When Richard Nixon announced his resignation 40 years ago, it was for one reason: Members of Congress had informed him that he would be impeached by the House of Representatives, convicted by the Senate and removed from office.

In retrospect, one of the most striking features of the Watergate controversy is the continuity between a pivotal decision of the founding generation and the judgment of congressional leaders more than 180 years later. In 1974, the nation's representatives focused on just the kinds of wrongdoing that prompted the founders to authorize impeachment in the first place.

Under the Constitution, the House of Representatives can impeach the president only for "Treason, Bribery, or other high Crimes and Misdemeanors." But an initial draft of the text, found in the official journal of the Constitutional Convention, was written in broader terms, allowing the president to be impeached for "malpractice, or neglect of duty" as well.

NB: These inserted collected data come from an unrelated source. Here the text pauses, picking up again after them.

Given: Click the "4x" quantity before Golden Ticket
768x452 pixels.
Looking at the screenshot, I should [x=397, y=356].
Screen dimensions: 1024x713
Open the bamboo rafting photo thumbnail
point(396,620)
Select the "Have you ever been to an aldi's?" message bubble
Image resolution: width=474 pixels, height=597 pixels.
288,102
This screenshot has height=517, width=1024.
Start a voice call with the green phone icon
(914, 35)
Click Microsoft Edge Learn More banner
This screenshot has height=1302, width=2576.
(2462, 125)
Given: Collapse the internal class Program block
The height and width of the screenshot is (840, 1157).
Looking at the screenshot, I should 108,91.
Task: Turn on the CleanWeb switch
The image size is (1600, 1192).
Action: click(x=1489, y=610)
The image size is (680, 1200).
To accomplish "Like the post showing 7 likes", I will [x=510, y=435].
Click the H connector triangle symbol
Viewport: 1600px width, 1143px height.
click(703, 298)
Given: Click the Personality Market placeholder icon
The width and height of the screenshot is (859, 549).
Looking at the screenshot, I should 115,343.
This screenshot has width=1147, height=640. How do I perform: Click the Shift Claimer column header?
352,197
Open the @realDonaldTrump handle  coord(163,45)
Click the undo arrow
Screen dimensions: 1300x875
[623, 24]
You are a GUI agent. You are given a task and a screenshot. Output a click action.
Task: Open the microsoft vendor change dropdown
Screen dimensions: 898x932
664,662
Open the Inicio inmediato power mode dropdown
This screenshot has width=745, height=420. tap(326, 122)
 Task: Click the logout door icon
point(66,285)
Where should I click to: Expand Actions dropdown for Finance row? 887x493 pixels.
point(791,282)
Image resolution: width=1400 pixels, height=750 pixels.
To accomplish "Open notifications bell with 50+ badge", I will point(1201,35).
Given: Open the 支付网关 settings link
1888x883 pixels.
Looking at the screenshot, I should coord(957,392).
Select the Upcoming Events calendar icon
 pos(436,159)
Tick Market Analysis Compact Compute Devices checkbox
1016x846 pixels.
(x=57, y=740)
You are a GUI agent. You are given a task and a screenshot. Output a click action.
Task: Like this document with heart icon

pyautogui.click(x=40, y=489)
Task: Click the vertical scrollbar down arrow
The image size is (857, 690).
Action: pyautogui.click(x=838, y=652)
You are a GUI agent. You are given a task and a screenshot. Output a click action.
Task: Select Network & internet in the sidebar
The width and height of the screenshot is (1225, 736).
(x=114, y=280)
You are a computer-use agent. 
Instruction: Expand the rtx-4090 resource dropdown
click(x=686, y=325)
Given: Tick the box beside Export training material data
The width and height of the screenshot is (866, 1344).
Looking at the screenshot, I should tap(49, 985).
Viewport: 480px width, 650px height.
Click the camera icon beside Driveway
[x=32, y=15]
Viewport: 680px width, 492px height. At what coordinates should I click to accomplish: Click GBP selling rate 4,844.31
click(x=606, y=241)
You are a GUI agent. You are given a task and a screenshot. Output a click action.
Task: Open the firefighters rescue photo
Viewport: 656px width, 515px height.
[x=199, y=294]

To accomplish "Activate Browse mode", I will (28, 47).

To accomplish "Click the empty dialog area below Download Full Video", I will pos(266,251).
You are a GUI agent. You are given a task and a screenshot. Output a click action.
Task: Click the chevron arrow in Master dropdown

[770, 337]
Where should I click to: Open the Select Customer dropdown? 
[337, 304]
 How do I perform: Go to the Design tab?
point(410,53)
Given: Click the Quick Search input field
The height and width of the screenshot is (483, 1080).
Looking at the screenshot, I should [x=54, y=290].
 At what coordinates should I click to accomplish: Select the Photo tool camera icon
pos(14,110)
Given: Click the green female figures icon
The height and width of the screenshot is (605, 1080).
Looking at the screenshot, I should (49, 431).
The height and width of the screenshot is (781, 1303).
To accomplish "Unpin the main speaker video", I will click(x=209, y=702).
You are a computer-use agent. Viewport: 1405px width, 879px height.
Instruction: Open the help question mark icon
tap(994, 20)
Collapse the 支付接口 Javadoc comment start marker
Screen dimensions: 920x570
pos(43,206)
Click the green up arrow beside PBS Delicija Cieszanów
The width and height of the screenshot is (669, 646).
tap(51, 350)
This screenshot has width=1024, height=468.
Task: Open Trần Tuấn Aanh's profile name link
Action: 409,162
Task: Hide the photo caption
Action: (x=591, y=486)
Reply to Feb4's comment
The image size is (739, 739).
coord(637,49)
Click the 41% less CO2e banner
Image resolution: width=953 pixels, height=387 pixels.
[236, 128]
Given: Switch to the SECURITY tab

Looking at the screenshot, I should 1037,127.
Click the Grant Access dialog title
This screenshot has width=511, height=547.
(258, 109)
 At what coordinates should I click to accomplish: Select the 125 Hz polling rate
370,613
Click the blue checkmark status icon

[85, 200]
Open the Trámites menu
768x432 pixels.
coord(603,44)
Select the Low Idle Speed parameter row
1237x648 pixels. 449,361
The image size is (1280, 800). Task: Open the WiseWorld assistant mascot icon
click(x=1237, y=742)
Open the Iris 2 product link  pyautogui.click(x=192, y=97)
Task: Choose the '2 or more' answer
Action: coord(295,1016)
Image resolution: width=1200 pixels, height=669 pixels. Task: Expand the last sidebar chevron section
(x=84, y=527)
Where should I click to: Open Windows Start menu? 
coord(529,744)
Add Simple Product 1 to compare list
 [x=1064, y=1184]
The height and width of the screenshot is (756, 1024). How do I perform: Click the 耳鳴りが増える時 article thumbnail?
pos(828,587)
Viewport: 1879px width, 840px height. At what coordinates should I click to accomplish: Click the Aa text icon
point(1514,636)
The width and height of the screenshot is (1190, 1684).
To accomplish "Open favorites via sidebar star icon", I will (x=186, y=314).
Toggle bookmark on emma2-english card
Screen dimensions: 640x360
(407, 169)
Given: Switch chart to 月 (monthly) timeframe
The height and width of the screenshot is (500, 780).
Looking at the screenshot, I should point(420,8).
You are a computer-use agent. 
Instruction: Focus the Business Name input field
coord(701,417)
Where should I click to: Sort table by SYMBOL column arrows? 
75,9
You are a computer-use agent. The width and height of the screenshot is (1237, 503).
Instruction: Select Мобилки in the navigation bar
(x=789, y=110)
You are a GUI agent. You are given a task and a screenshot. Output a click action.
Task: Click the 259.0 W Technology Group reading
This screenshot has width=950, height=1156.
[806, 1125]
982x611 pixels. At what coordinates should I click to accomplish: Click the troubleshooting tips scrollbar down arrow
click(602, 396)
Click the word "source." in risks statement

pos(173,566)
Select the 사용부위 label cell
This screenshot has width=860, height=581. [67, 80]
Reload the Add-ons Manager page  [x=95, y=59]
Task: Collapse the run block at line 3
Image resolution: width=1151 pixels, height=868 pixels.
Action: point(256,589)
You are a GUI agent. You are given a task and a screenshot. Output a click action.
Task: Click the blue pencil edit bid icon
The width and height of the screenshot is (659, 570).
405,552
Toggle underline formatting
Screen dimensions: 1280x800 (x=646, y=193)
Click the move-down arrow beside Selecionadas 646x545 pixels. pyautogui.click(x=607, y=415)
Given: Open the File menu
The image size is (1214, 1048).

On July 20, 1787, this draft provoked a pivotal debate. One extreme position, with little support among the delegates, was that the legislature should have the power to remove the executive at its pleasure. The opposing position was that in the new republic, the president ought not to be impeachable at all.

The third position was that the president should be impeachable, but only for a narrow category of abuses — for example, procuring office by unlawful means or using his authority for treasonous ends.

A new draft of the Constitution's impeachment clause emerged two weeks later. It would have permitted the president to be impeached, but only for treason, bribery and corruption. In early September, the delegates took up the question anew. They slightly broadened the grounds for removing the president, but in a way that stayed close to the compromise position that carried the day in July.

The opening argument was offered by George Mason, who complained that the provision was too narrow and that "maladministration" should be added. But James Madison responded that the term "maladministration" was so vague as to be "equivalent to a tenure during pleasure of the Senate" — something the framers had been trying to avoid all along. Mason withdrew "maladministration" and added the more precise "other high Crimes and Misdemeanors." With minor changes, the impeachment clause was finalized.

With respect to Nixon, the first article of impeachment was based on the Watergate break-in itself — Nixon's unlawful effort to obtain political intelligence from surveillance of the Democratic National Committee. The second article involved Nixon's unlawful use of the FBI, the CIA and the IRS for political purposes. Both of these articles were tightly connected to the founders' concerns about corruption and efforts to gain or keep the office by unlawful means.

In recent decades, prominent people inside and outside Washington have called for impeaching both Republican and Democratic presidents for reasons that fall far short of these grounds. As we remember the painful events of 1974, it's worth honoring lawmakers' impressive fidelity to the Constitution.